- SUPPLIED TEXT -
▬▬▬

Laura’s guilt made her decided to stop buying new clothes, shopping instead in charity and second hand shops.
“I stopped buying new last year. I just committed to not buying any new clothes, shoes, anything. I would buy from charity shops or second hand online retailers.
“To be honest, I am a charity shop fiend anyway. I’ve been going for years. I love working through the rails, finding those little gems but for a lot of people, not buying new is really tough. They don’t have much interest, they’re not in the industry, they don’t wanna go root through rails, they don’t have the time maybe.
“It’s also about circulating what’s already in the world. I’m really trying to convert people to be able to buy pre-loved in an easy, accessible way and keeping the garments that are in the world there.
“If you wear a garment for nine months longer than you were going to it reduces the carbon, water and waste footprint by 20-30% so that one garment can mean so much to the environment if people just keep it. Or if they sell it on and someone else gives it a new life which is what I’m trying to facilitate with Minti.
“Years ago people used to mend a hole in their sock because that’s what you did and that’s not around anymore. People feel like they can throw away clothes. They don’t feel like it’s valuable anymore. I want to bring back that sense of value, mending and being more careful with your clothes.”

▬▬▬

- DATA FOR ANALYSIS -
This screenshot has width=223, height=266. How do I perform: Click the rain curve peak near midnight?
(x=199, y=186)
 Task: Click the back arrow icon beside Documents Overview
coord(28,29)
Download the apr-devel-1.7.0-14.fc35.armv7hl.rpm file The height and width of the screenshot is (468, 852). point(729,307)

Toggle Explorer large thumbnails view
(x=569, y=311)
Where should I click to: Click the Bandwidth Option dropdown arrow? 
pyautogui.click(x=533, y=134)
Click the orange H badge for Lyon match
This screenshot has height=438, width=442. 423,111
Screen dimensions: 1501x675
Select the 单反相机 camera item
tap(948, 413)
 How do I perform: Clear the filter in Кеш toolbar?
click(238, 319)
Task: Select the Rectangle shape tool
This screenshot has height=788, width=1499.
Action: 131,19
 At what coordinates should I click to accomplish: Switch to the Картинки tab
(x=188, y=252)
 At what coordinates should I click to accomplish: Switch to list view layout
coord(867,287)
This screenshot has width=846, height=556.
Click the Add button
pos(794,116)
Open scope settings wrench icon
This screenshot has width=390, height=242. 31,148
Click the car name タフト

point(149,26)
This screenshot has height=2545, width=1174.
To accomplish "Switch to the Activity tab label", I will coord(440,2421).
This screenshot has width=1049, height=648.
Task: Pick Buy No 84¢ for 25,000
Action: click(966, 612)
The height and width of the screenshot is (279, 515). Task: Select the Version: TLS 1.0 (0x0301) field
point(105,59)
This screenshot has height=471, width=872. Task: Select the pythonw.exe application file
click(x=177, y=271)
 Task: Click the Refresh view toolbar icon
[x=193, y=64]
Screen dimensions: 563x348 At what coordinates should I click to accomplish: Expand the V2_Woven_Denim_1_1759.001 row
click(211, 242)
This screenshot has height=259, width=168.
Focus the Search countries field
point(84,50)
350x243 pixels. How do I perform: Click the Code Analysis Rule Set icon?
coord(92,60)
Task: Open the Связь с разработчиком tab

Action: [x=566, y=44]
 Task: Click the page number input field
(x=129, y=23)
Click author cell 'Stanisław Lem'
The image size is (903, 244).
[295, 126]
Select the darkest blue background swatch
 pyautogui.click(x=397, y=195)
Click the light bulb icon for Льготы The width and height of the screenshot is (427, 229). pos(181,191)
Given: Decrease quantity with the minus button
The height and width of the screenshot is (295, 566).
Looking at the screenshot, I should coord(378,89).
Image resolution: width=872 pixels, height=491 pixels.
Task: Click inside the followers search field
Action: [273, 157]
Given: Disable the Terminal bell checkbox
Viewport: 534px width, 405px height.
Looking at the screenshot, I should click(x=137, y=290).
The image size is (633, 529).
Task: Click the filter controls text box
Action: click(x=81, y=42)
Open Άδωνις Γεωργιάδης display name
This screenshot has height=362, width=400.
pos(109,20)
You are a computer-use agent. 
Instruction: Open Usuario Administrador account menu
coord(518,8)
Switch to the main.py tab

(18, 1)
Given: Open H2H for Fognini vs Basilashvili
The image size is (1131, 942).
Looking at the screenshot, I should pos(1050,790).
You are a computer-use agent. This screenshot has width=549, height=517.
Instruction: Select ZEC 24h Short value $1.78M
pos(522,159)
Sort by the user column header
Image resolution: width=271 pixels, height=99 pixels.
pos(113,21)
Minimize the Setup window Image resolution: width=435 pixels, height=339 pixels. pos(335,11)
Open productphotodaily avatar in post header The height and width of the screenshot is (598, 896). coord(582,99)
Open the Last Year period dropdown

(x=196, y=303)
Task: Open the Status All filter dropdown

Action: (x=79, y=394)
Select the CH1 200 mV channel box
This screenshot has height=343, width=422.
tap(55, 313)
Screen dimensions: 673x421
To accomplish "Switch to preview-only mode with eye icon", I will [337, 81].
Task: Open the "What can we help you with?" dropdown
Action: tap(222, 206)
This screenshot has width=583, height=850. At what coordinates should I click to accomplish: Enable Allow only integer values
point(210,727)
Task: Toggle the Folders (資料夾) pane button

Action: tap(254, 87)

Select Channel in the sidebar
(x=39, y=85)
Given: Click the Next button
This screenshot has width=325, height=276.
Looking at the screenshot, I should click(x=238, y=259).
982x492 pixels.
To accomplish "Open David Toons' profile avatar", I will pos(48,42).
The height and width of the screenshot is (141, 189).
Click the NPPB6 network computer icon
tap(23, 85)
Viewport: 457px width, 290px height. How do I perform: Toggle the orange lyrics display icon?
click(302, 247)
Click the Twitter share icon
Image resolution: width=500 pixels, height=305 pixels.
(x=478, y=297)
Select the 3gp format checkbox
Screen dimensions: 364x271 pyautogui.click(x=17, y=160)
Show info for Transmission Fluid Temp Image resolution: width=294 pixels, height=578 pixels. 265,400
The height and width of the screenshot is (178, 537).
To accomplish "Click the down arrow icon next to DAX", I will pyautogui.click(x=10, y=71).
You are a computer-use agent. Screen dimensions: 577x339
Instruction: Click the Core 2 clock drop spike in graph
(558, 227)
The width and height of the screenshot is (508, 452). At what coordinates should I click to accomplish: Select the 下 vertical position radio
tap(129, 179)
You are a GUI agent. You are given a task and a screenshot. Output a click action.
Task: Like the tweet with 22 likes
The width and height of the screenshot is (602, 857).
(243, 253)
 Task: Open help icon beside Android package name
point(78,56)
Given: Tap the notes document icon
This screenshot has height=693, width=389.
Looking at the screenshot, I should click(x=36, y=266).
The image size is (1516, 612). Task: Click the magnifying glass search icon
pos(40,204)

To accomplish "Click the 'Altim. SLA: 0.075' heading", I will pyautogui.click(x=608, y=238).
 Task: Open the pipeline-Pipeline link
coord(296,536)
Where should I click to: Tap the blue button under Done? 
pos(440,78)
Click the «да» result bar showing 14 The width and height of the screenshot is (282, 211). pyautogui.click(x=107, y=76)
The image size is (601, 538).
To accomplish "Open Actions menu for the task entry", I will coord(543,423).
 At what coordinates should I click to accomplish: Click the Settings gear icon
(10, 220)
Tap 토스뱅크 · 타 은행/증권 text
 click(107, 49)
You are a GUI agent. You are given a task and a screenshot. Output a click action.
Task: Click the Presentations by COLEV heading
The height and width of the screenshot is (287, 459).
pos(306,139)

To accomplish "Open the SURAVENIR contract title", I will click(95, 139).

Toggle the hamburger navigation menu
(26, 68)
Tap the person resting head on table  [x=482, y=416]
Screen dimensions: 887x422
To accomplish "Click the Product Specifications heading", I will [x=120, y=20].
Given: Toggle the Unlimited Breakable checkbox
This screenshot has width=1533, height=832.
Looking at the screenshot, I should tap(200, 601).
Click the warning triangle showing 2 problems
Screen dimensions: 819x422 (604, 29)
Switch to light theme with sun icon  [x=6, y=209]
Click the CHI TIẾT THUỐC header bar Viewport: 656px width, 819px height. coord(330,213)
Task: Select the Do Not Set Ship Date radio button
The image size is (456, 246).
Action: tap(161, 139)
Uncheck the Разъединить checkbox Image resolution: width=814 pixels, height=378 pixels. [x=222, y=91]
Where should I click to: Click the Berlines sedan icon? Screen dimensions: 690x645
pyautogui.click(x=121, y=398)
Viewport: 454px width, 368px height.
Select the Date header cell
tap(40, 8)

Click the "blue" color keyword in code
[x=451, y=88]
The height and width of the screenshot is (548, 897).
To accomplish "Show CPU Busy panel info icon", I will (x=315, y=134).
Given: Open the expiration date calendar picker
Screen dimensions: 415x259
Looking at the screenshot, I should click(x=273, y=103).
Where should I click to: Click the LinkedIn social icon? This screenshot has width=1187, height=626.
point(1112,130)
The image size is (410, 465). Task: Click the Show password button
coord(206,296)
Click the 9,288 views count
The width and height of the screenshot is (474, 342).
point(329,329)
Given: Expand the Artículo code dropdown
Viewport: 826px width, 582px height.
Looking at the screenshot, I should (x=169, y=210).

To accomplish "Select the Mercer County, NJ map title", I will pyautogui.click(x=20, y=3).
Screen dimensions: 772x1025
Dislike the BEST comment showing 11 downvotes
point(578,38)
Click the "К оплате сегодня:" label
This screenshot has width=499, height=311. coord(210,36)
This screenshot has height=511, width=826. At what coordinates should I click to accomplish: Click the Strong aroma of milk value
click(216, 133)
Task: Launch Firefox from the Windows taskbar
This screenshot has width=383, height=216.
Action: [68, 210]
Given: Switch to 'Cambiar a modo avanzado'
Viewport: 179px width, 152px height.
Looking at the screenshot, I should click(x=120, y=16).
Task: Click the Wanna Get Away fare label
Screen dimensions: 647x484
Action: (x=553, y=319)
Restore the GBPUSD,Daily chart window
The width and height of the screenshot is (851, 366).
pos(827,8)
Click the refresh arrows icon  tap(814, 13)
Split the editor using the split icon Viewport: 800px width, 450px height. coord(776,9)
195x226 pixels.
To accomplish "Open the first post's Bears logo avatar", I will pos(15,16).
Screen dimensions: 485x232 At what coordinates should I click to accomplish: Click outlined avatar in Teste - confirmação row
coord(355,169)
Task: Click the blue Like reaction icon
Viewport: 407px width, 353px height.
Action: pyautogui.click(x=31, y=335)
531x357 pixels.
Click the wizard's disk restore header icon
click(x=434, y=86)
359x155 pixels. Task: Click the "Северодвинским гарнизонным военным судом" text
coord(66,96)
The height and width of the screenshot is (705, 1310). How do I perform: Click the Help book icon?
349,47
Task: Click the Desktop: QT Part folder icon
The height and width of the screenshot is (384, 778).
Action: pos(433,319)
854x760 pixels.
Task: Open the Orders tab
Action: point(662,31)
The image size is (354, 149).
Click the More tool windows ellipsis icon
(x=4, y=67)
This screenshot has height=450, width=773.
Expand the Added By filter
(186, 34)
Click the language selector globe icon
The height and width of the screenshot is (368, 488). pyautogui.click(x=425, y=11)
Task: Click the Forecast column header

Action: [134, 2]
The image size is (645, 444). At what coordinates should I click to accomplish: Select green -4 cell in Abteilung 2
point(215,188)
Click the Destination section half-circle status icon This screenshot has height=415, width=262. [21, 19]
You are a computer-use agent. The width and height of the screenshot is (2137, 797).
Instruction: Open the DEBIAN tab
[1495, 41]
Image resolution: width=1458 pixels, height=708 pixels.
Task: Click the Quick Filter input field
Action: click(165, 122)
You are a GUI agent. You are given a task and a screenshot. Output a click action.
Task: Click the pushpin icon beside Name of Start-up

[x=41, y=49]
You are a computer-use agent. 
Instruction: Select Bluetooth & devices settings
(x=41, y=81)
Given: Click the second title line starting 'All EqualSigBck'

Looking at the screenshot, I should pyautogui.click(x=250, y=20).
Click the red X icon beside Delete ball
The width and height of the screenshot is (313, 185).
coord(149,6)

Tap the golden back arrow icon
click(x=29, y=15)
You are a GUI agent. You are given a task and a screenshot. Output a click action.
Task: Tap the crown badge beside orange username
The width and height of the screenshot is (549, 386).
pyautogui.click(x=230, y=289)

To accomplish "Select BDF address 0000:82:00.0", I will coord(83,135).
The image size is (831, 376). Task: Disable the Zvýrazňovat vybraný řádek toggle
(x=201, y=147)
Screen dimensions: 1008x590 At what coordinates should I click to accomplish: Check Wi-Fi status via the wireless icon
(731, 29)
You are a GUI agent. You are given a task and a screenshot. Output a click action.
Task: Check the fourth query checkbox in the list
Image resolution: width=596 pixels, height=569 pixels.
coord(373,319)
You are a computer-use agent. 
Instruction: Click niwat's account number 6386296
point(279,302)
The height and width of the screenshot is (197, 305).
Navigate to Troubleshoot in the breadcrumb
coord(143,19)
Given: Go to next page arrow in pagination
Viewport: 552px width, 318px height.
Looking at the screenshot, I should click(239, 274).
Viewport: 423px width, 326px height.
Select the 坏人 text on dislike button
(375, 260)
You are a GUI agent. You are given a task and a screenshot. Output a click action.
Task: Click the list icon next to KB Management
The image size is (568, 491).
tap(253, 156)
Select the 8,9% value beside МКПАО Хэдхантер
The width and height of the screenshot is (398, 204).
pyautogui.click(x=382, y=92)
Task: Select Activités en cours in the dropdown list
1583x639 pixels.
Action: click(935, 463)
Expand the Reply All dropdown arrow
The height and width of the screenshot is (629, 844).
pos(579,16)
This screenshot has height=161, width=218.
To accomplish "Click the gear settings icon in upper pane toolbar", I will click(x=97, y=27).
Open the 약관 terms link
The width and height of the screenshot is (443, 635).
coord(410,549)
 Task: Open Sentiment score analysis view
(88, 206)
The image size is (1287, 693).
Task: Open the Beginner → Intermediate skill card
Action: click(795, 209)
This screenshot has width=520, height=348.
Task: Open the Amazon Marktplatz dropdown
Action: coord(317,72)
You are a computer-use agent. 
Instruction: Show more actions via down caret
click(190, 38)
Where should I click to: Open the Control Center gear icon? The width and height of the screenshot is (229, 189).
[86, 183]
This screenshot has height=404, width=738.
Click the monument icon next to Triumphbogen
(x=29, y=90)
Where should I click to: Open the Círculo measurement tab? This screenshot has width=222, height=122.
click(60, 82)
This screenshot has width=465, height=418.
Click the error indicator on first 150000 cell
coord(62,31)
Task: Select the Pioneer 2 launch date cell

▬▬▬

- TASK ITEM A -
Reproduce the passage in the text about buying secondhand clothes from "Laura’s guilt made" to "the time maybe.".
- TASK ITEM B -
In the text about buying secondhand clothes, what reduces a garment's carbon, water and waste footprint by 20-30%?
- TASK ITEM C -
Using the text about buying secondhand clothes, explain why not buying new is tough for many people.
The entries have no connection to the text about buying secondhand clothes.

- ANSWER SPACE A -
Laura’s guilt made her decided to stop buying new clothes, shopping instead in charity and second hand shops.
“I stopped buying new last year. I just committed to not buying any new clothes, shoes, anything. I would buy from charity shops or second hand online retailers.
“To be honest, I am a charity shop fiend anyway. I’ve been going for years. I love working through the rails, finding those little gems but for a lot of people, not buying new is really tough. They don’t have much interest, they’re not in the industry, they don’t wanna go root through rails, they don’t have the time maybe.

- ANSWER SPACE B -
Wearing the garment for nine months longer than you were going to.

- ANSWER SPACE C -
Many people don't have much interest and aren't in the industry. They don't want to root through rails, and they may not have the time.